At this stage Trooly is not disclosing the exact number (or names) of its customers but Baveja says it’s in the single digits. Size wise it’s going after “very very large” entities, working with “one of the major sharing economy companies” on its pilot to build and refine its models — with that company now a fully fledged customer. The full Trooly production service has been up and running since August of last year.

While it’s started focusing on the sharing economy, where trust is clearly a pressing issue, Trooly is actually eyeing financial services companies as its major target going forward.

“We are in active pilot with financial services companies and related use cases,” notes Baveja. “Here there’s a lot of interest in verify, the first step of what we do [such as from online lenders]… And there’s a lot of interest in the compliance part. The pressure on financial institutions for KYC [know your customer], and anti-money laundering and politically exposed people… That pressure is going way up… so financial institutions are quite keen to find ways to reduce the friction.”

A third use case for FS companies is Trooly’s predictive modeling to help assess risk of growth areas for their lending businesses where they’re likely to encounter so-called ‘thin file’ customers — such as younger people, immigrants and smaller businesses.

“They don’t have great models for all those things. Traditional type of scores don’t do a good job of telling you about millennials,” he adds. “So what we do adds a lot of value there.”
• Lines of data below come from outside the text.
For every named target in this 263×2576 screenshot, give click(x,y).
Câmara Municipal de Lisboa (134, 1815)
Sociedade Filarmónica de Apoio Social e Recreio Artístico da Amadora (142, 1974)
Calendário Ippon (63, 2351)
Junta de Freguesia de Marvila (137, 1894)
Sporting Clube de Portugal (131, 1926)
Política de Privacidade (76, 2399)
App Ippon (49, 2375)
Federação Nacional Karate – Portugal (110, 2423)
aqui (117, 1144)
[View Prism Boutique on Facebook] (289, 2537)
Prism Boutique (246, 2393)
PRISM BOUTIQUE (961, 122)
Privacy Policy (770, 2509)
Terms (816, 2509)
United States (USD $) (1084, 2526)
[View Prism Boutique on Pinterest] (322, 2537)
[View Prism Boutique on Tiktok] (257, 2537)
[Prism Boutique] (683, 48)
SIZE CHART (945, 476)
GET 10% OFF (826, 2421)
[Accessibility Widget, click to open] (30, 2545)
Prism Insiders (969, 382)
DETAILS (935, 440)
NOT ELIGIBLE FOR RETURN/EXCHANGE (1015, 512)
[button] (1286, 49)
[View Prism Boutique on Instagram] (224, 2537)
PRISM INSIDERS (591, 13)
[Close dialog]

Its investors clearly agree with that assessment. “Trooly has built an impressive service that demonstrates the full potential of machine learning,” says Ajay Agarwal, managing director of Bain Capital Ventures, in a supporting statement. “They’re not simply using data to automate an existing process. They’re addressing an entirely new need – one that’s particularly critical for today’s financial institutions and peer-to-peer marketplaces.”

Trooly’s Series A funding will go towards scaling up the engineering team specifically to focus on the financial service sector, as well as ramping up on marketing generally, says Baveja.

It also wants to explore possibilities for expanding internationally, currently only offering services in the US and Canada, although he notes this will have to be done “extremely carefully” given the different legal, compliance and regulatory frameworks elsewhere.

“That obviously is going to take a lot of investment,” he adds.